In addition to criminal justice, Luxembourg is launching its first restorative justice service. The aim is to offer perpetrators and victims of offences a change of perspective on how they react. Here is how.
It has been one year since the SEJURE (Restorative Justice Service) was created in Luxembourg. Outside the usual judicial services, it is located in the premises of the Centre de médiation asbl, in Bonnevoie. The only difference is that it is financed by the Ministry of Justice, whereas the two other mediation services and the service for access to rights depend on the Ministry of Education. But this is a far cry from resolving neighbourhood or domestic disputes. Jessica Luisi is the coordinator of the service: a criminologist by training, she became interested in the psychological aspect of the legal system very early on. She has studied delinquency and crime and the responses to them. For her, restorative justice is not there to replace criminal justice: "It is important that it does its job but it is a completely different work. Criminal justice qualifies the offence, designates a guilty party and a victim, it is structured. People often come out without having been able to express important things and still have issues that are not resolved."
The first traces of restorative justice are attributed to the first peoples of North America.
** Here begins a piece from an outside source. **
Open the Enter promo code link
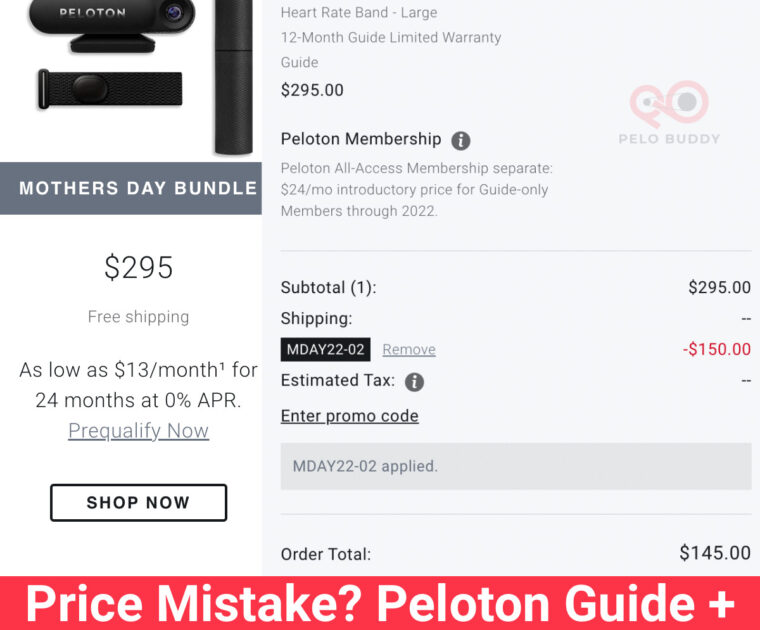760x630 pixels. pyautogui.click(x=349, y=416)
The notion of reparation is mentioned in several historical texts: the Torah specifies the restitution of property to victims by criminals, the Code of Ur-Nammu (the oldest surviving tablet containing a legal code) requires reparation for acts of violence, the Code of Hammurabi (a Babylonian legal text from around 1750 BC) prescribes as a penalty for property offences, the Law of the Twelve Tables (the first body of written Roman law) orders the thief to pay double for the stolen goods.